- GOAL
Filter the material below down to every line that contains the word "Show", and copy those lines.

- EXERCISE INPUTS

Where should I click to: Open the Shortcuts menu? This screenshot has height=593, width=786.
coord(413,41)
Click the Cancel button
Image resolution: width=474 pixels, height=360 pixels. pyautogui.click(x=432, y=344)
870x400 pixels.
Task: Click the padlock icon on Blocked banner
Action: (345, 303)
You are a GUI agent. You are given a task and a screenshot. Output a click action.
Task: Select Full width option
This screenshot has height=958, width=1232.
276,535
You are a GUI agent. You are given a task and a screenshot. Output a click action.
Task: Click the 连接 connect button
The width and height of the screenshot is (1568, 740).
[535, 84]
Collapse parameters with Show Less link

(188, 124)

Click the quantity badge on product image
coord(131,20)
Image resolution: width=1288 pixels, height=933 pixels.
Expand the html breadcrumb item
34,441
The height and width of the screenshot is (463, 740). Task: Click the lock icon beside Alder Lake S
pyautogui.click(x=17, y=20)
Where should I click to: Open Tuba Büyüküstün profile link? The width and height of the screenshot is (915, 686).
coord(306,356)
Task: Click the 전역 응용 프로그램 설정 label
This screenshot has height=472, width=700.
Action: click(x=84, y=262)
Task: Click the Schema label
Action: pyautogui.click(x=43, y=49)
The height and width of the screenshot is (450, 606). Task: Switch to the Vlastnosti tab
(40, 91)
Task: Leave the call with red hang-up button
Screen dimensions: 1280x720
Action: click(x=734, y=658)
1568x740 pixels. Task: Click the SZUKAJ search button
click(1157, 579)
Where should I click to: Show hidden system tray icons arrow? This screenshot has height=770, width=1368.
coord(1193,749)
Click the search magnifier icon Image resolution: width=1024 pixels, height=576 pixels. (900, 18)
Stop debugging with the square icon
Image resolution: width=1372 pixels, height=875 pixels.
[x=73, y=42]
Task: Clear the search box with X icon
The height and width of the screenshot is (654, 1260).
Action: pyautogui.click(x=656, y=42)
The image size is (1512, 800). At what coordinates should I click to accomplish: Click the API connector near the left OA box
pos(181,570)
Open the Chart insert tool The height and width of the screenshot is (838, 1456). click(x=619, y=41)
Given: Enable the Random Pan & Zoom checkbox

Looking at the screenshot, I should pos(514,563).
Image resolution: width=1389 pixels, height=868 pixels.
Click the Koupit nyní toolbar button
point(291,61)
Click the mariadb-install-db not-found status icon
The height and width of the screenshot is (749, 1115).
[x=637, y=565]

- SOLUTION TO THIS TASK
Collapse parameters with Show Less link
Where should I click to: Show hidden system tray icons arrow? This screenshot has height=770, width=1368.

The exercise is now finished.